In its lawsuit, Voya alleges that Focus has defaulted on the loan agreement in multiple ways, and still owes the company more than $50 million.
Voya said that the agreement requires Focus to deposit all rents into an account Voya manages, but that Focus has not been doing so.
Voya says Focus has more than $500,000 in unpaid invoices for services and charges related to the property, including some for which Voya had specifically given Focus money to pay the bills. Among those owed money is CBRE, a real estate firm that provides leasing, property management and other services. Focus owes CBRE more than $100,000, Voya alleges.
“CBRE had been engaged by Borrowers to provide certain limited property management services at the Property; however, Borrowers restricted CBRE’s involvement with the Property and prohibited CBRE from handling any finances associated with property operations,” Voya’s lawsuit reads.
Voya wants CBRE executive Judy Duran appointed as receiver.
Voya’s lawsuit also said Focus has stopped providing contractually provided services, including security, at the property and failed to keep the property in good condition as the loan agreement requires.
Specifically, a parking garage on the property has been closed “due to cracking concrete and concrete that was falling from the parking structure,” according to Voya, which said it asked Focus to provide third-party reports about the scope of the damage but that none have been provided.
Finally, Voya claims local authorities have told Focus that code-compliant fire doors and water mains must be installed throughout the property in order for future construction permits to be issued.
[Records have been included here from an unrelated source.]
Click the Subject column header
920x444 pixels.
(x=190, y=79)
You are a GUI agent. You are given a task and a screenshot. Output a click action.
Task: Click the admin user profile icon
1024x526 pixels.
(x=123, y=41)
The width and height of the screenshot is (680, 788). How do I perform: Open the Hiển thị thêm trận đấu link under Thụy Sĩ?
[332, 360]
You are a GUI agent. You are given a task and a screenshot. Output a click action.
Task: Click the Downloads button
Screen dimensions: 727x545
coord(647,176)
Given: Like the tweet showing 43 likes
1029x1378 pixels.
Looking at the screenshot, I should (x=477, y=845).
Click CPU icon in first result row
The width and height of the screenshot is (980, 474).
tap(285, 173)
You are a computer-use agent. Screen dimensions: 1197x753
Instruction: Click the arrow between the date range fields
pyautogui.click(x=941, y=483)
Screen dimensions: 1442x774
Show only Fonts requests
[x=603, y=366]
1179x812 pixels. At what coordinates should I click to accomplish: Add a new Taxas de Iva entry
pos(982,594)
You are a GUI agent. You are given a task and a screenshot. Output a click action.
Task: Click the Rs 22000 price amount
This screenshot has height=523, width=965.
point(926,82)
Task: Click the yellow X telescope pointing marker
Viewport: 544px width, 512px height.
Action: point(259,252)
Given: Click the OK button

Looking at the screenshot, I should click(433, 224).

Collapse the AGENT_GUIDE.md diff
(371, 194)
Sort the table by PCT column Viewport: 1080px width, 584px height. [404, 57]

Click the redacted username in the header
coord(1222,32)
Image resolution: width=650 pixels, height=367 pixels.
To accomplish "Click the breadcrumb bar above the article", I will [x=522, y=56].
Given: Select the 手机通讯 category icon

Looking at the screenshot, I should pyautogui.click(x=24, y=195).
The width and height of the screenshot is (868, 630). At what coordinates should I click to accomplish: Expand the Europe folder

The lender says Focus’ failure to install them raises “life-safety issues,” and also means that vacant space can’t be built out for future tenants.
Voya says it’s undersecured, meaning the Triad property is worth less than the $50 million the company is owed.
Summarizing its pitch for a receiver, Voya wrote in its suit: “Protecting and preserving the income stream from tenants at the Property is critical to preserving the existing value of the Property pending foreclosure, especially in today’s office market where excess office space is abundant due to hybrid home/office work arrangements and landlords face significant pressure to lower rents and provide concessions in order to retain existing tenants and solicit new tenants.”
The company said it intends to proceed with foreclosure. Attorney William Meyer of Polsinelli is representing Voya.
Across the street from Triad, a vacant 164,000-square-foot office building last used by Comcast is scheduled for auction in May. A mile away, however, another Greenwood Village landlord has a more optimistic outlook on the local office market. Granite Properties has submitted plans for a new office building next to the one it owns at 6430 S. Fiddlers Green Circle.